During the trial, Erik Menendez said “I was just sitting on the couch with my hands on my head saying we’re going to die, I can’t believe this.” This wasn’t a kid playfully thinking their dad was going to kill them, he said. “No … Dad was going to kill us.”

Lyle added, “I thought they were going ahead with their plan to kill us.”

2. The cause: Erik told Lyle their father was molesting him

According to Erik, his relationship with his father was “brutal” yet he admired him. However, during the trial, Erik said that everything escalated after Erik told Lyle his father had been molesting him. When he was 10 years old, he told his cousin that his father was “massaging his dick” and that he wanted to know whether this “happened to every kid.”

3. Lyle says he was molested too

Lyle revealed that between age six and eight, his father had sexual contact with him as well. Lyle said that they would have talks and “he would fondle me and asked me to do the same with him. ”

“We would be in the bathroom and he would put me on my knees and he would guide me on my movements and I would have oral sex with him,” he revealed, before breaking down crying. He also admitted that his father would use objects such as a tooth brush and a shaving utensil and tried to anally penetrate him.

Stored items
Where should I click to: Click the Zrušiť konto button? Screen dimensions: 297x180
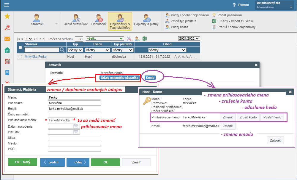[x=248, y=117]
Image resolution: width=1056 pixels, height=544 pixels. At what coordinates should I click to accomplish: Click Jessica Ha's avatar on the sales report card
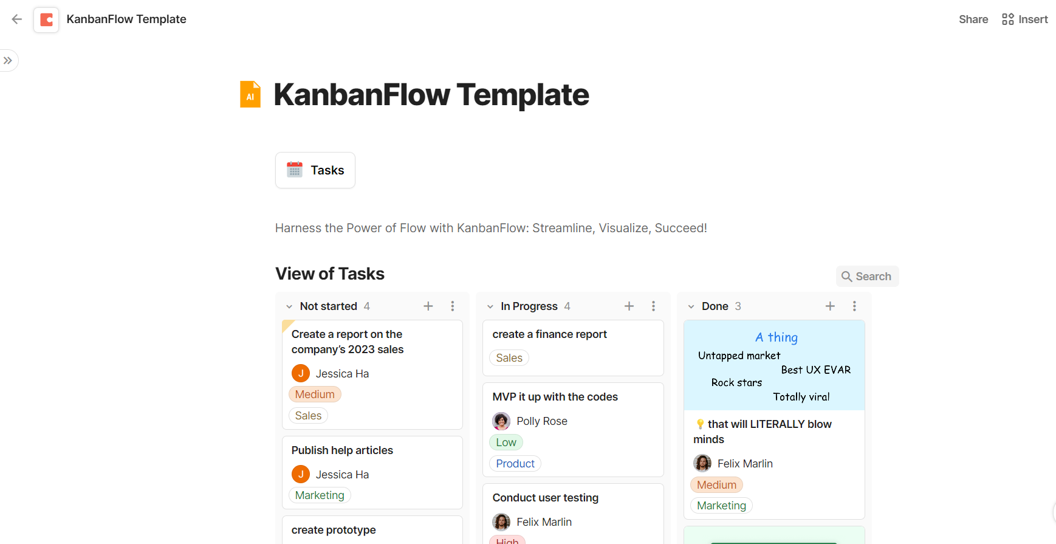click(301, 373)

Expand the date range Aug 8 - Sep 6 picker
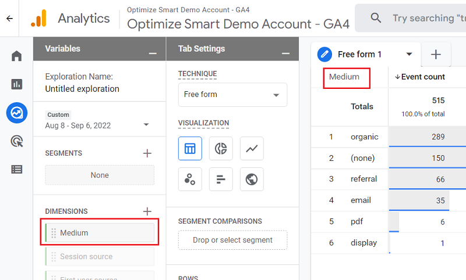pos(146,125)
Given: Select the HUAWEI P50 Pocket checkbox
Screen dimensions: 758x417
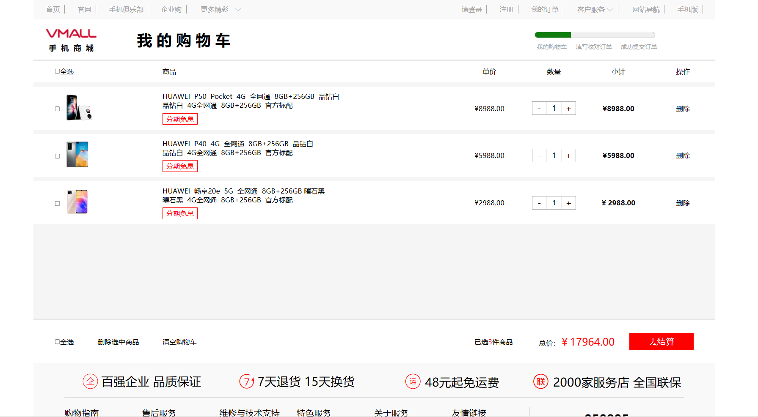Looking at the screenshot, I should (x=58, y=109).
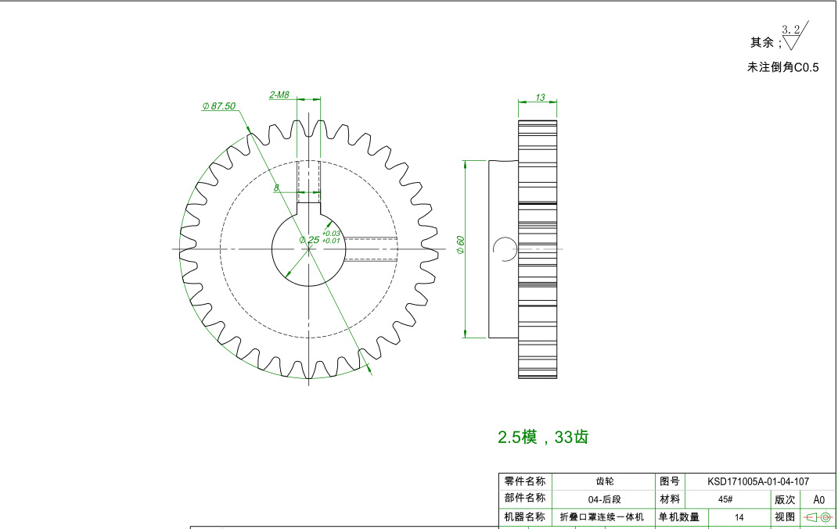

#### [TASK INSTRUCTIONS]
1) According to the text on the Menendez brothers' trial testimony, how old was Erik when he told his cousin about his father?
2) Continue the text on the Menendez brothers' trial testimony from the point at which it ends.
The material is not required for any of this work.

#### [OUTPUTS IN ORDER]
1) He was 10 years old.

2)
“He raped me,” he said.

4. Lyle molested Erik

Lyle admitted he molested his brother during the trial.

“I took him out to the woods … and I took a tooth brush also and I played with Erik in the same way,” he said. “And I’m sorry.” When the camera panned to Erik, you could see him break down in the courtroom.

5. Lyle slept in a bed with his mom

Lyle was asked whether he still slept in the same bed as his mother when he was 11 or 12 years old. When he said that he sometimes would, he was asked, “did you touch your mom?”

“Yes,” he admitted, to which he was asked, “where did you touch her?” “Everywhere,” revealed Lyle.

However, abuse claims were denied by their mother Kitty’s brother, Brian Anderson, who deemed it “absolute insanity.”

6. Erik wrote a script eerily similar to the murders

Erik would write murder mysteries with his friend, Craig Cignarelli. Erik once wrote a screenplay about a boy who killed his parents to collect insurance.

“As time went by, Erik took that screenplay and reworded the first four or five pages to reword what exactly happened at the scene of the crime, so people thought, well maybe this was the precursor to what actually happened,” said Cignarelli.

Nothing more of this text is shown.